NEW YORK (WFAN) — Carlos Beltran had some great seasons with the Mets. But the oft-injured star’s career in New York was marred by a certain moment against St. Louis in the 2006 National League Championship Series.
The Mets sent Beltran to San Francisco last July, and the outfielder signed with the Cardinals — yes, those Cardinals — this offseason for two years at $26 million.
Beltran, returning to Citi Field for the first time since the trade, will receive a short video tribute before Friday night’s game. Like during his time in the Big Apple, he’ll likely get both cheers and some major jeers from Mets fans.
“There were times I felt like, ‘What do I have to do in order to be one of their favorites?’ ” Beltran told the New York Post. “Fans choose who they want to cheer for. I’m a quiet player. You’re never going to see me out there showing a lot of emotion. I am who I am. When you try to be someone else then you’re being fake to yourself, and I don’t like to do that. I don’t know how it’s going to be (tonight). They’ll decide if they want to cheer or boo.”
Beltran compiled 149 home runs and 559 RBIs in over six seasons with New York, though he’ll probably be remembered most for striking out with the bases loaded — and the bat on his shoulder — to end Game 7 of the 2006 NLCS.
And guess who’s scheduled to start Friday night for St. Louis? Adam Wainwright, the same guy who delivered the wicked series-ending curveball to Beltran.
“If they want to remember that moment, that’s fine with me,” Beltran said. “For me, that was my best year in baseball. I don’t look at that moment as defining my career or defining my season.”
Fans’ expectations were through the roof when Beltran signed a seven-year, $119 million contract with New York before the 2005 season.
They got arguably one of the the best outfielders in team history. He could be brilliant when healthy, but for whatever reason was never fully embraced in Flushing.
“I think if we would’ve won a championship, it would’ve been a different story,” Beltran said. “I gave my best. The years that I was healthy, I proved I could contribute, and the years that I was hurt, there’s nothing you can do about it.”
This season, Beltran has been tearing the cover off the ball with a National League-best 15 home runs. His 42 RBIs are just two shy of the league lead. The 35-year-old has also dusted off his wheels with 6 stolen bases to go with a .294 average.
“He’s obviously having a great year, so I’m not that excited to see him,” said former teammate David Wright, according to the New York Daily News. “It’s nice to see him healthy and doing what he’s doing, for sure.”
Wright said Beltran should get “a pretty warm reception,” but Mets manager Terry Collins was perhaps more realistic when he stated, “I’m sure the reaction will be mixed.”
Heck, even the once-beloved Jose Reyes received a healthy dose of boos in his return last month.

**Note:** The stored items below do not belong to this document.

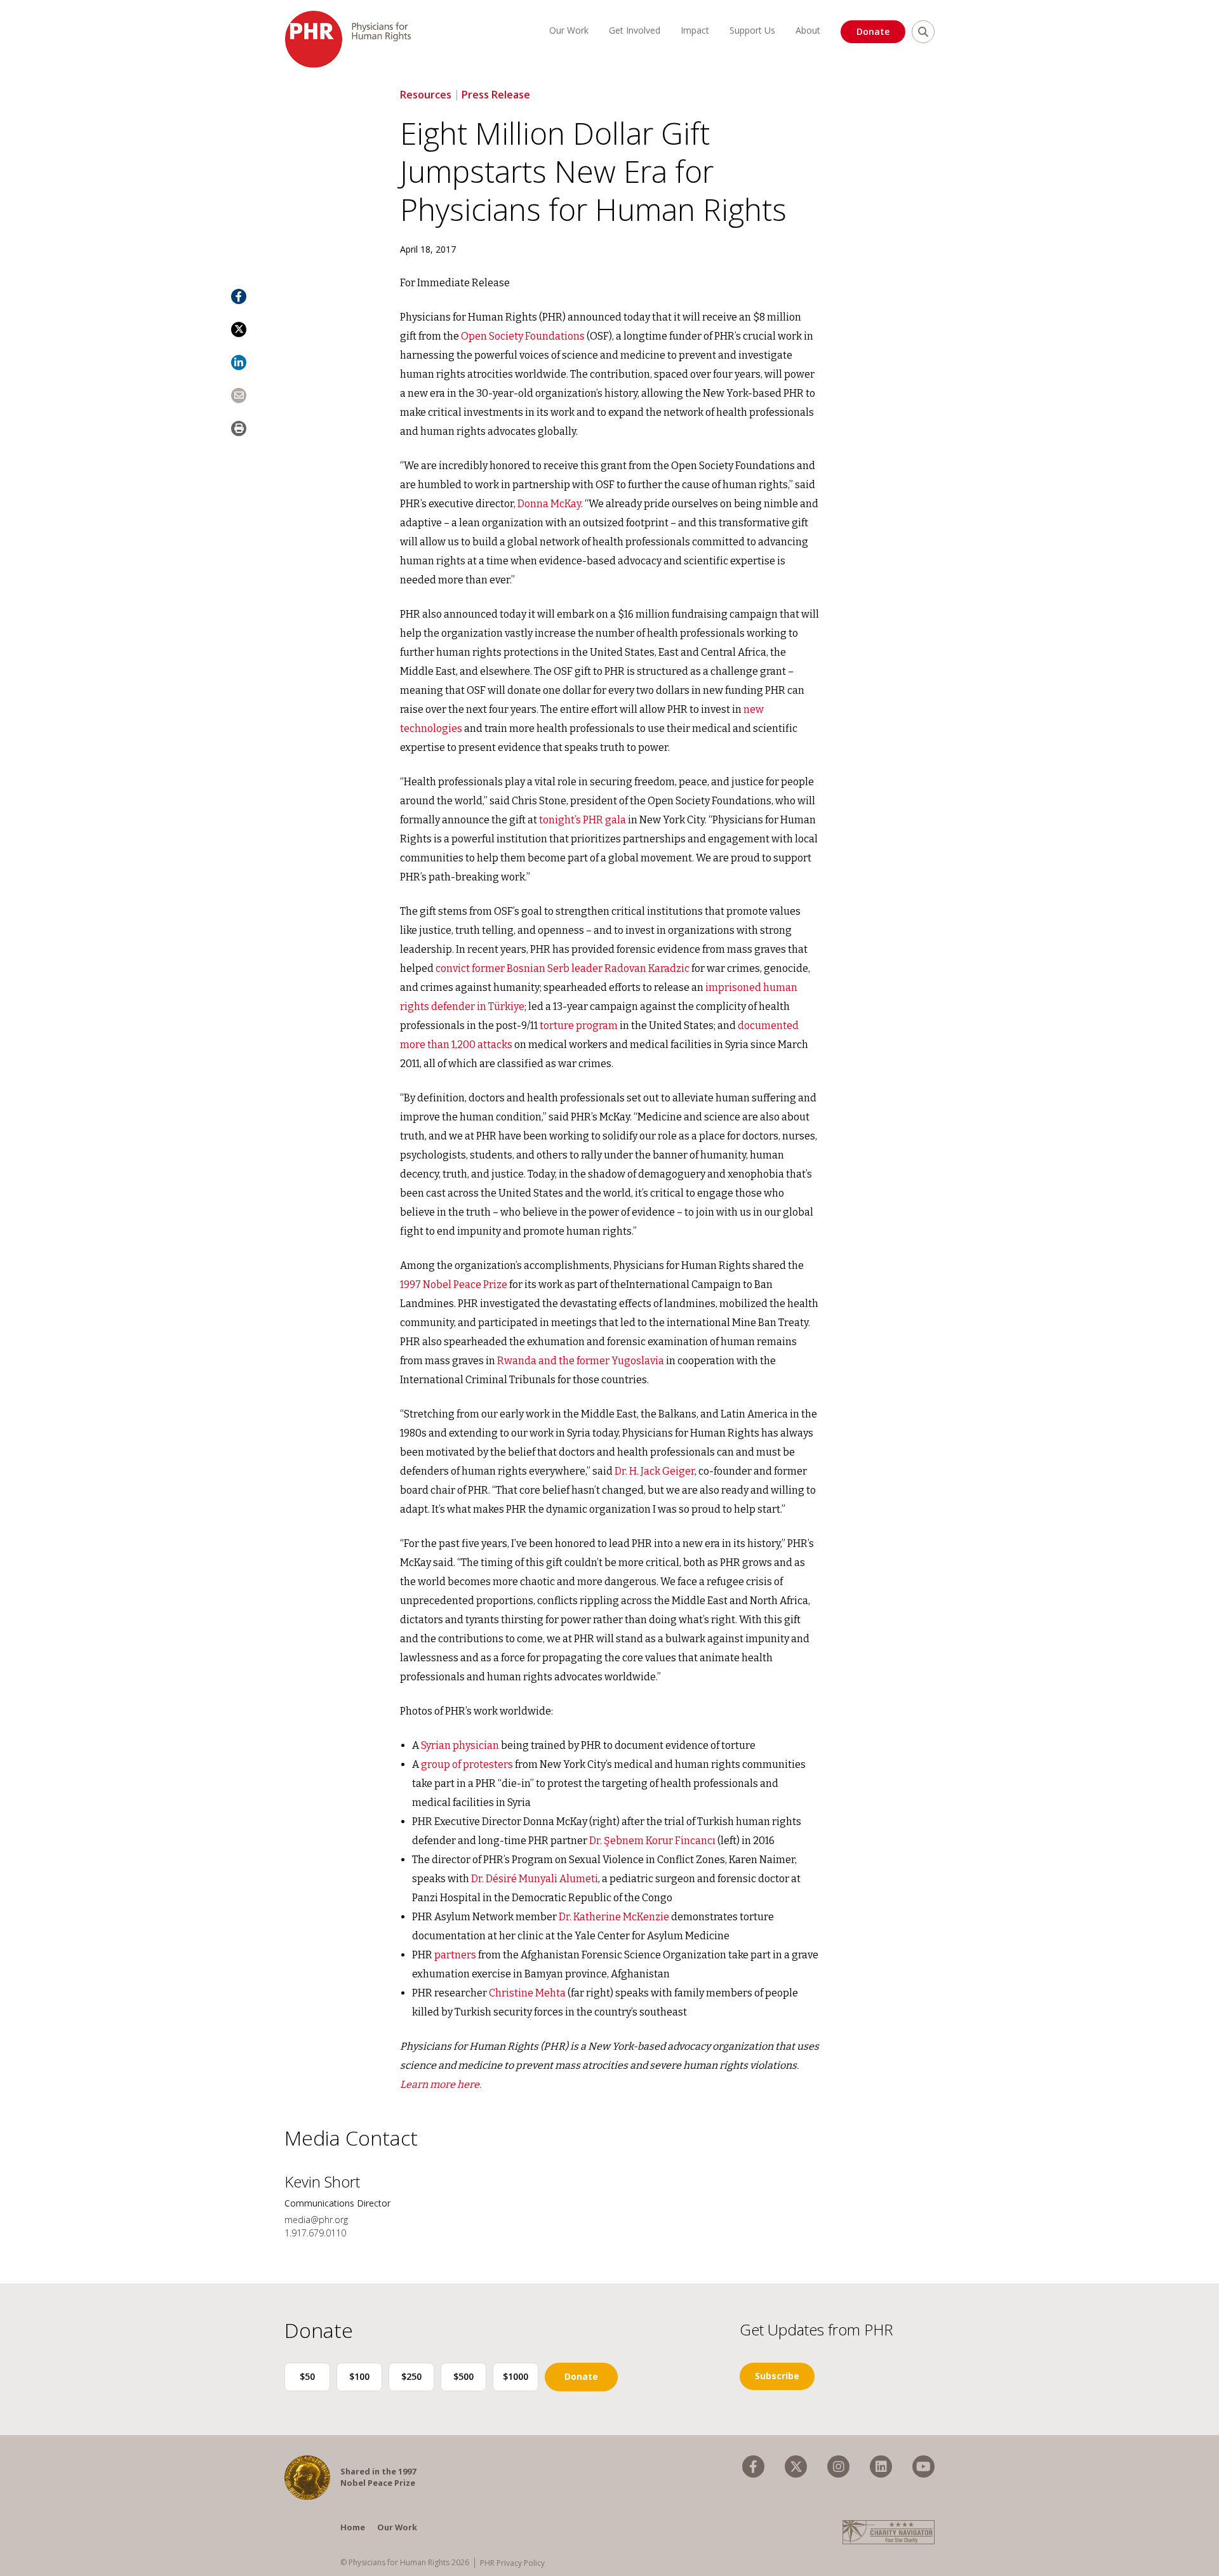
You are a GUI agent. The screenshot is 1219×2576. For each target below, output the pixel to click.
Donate (872, 31)
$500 (463, 2376)
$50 (307, 2376)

“The one thing that Carlos Beltran did while he was here, he gave them effort and no player can do more,” Collins told the Daily News. “Obviously, everybody wishes that he would’ve had a career year every year and that he was hitting 40 homers every year. It’s fair to hope for, but not fair to ask that.”
He added: “I know one thing: Carlos Beltran gave these people what he had.”